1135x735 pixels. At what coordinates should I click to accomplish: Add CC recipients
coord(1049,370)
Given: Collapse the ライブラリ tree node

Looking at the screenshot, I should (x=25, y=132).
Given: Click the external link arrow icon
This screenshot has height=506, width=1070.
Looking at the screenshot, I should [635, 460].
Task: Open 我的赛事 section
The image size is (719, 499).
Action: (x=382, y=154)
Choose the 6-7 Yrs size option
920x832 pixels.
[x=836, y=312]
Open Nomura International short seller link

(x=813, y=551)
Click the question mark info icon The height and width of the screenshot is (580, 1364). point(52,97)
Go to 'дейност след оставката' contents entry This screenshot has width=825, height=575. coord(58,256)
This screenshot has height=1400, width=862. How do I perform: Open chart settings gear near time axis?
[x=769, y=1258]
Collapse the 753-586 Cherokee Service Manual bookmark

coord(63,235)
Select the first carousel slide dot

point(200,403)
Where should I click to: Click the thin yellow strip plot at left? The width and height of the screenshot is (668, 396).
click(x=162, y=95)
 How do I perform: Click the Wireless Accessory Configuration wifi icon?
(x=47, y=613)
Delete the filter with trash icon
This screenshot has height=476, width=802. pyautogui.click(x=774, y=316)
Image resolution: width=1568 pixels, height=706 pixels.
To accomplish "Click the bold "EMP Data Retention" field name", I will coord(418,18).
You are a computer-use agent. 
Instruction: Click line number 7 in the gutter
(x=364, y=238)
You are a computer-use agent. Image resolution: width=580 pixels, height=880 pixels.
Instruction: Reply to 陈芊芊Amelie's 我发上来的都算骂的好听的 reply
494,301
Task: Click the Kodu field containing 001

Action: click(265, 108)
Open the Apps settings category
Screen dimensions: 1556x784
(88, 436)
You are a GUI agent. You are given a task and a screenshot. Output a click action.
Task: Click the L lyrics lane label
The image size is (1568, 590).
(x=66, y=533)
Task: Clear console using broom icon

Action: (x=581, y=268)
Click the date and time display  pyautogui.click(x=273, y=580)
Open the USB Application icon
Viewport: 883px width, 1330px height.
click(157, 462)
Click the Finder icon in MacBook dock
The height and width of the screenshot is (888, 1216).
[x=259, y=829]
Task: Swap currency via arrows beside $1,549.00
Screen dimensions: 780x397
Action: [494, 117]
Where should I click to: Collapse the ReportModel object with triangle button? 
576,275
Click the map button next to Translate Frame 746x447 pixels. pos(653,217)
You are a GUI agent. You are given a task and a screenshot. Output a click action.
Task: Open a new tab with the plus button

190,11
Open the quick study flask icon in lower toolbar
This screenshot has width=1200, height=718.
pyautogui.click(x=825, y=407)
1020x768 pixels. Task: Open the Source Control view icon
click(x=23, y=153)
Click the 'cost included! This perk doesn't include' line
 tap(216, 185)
******
■ TASK BRIEF ■
The response must reproduce the whole listing exactly.

■ OUTPUT ■
1135x735 pixels. At what coordinates should I click to accomplish: Add CC recipients
coord(1049,370)
Given: Collapse the ライブラリ tree node

Looking at the screenshot, I should (x=25, y=132).
Given: Click the external link arrow icon
This screenshot has height=506, width=1070.
Looking at the screenshot, I should [635, 460].
Task: Open 我的赛事 section
The image size is (719, 499).
Action: (x=382, y=154)
Choose the 6-7 Yrs size option
920x832 pixels.
[x=836, y=312]
Open Nomura International short seller link

(x=813, y=551)
Click the question mark info icon The height and width of the screenshot is (580, 1364). point(52,97)
Go to 'дейност след оставката' contents entry This screenshot has width=825, height=575. coord(58,256)
This screenshot has height=1400, width=862. How do I perform: Open chart settings gear near time axis?
[x=769, y=1258]
Collapse the 753-586 Cherokee Service Manual bookmark

coord(63,235)
Select the first carousel slide dot

point(200,403)
Where should I click to: Click the thin yellow strip plot at left? The width and height of the screenshot is (668, 396).
click(x=162, y=95)
 How do I perform: Click the Wireless Accessory Configuration wifi icon?
(x=47, y=613)
Delete the filter with trash icon
This screenshot has height=476, width=802. pyautogui.click(x=774, y=316)
Image resolution: width=1568 pixels, height=706 pixels.
To accomplish "Click the bold "EMP Data Retention" field name", I will coord(418,18).
You are a computer-use agent. 
Instruction: Click line number 7 in the gutter
(x=364, y=238)
You are a computer-use agent. Image resolution: width=580 pixels, height=880 pixels.
Instruction: Reply to 陈芊芊Amelie's 我发上来的都算骂的好听的 reply
494,301
Task: Click the Kodu field containing 001

Action: click(265, 108)
Open the Apps settings category
Screen dimensions: 1556x784
(88, 436)
You are a GUI agent. You are given a task and a screenshot. Output a click action.
Task: Click the L lyrics lane label
The image size is (1568, 590).
(x=66, y=533)
Task: Clear console using broom icon

Action: (x=581, y=268)
Click the date and time display  pyautogui.click(x=273, y=580)
Open the USB Application icon
Viewport: 883px width, 1330px height.
click(157, 462)
Click the Finder icon in MacBook dock
The height and width of the screenshot is (888, 1216).
[x=259, y=829]
Task: Swap currency via arrows beside $1,549.00
Screen dimensions: 780x397
Action: [494, 117]
Where should I click to: Collapse the ReportModel object with triangle button? 
576,275
Click the map button next to Translate Frame 746x447 pixels. pos(653,217)
You are a GUI agent. You are given a task and a screenshot. Output a click action.
Task: Open a new tab with the plus button

190,11
Open the quick study flask icon in lower toolbar
This screenshot has width=1200, height=718.
pyautogui.click(x=825, y=407)
1020x768 pixels. Task: Open the Source Control view icon
click(x=23, y=153)
Click the 'cost included! This perk doesn't include' line
 tap(216, 185)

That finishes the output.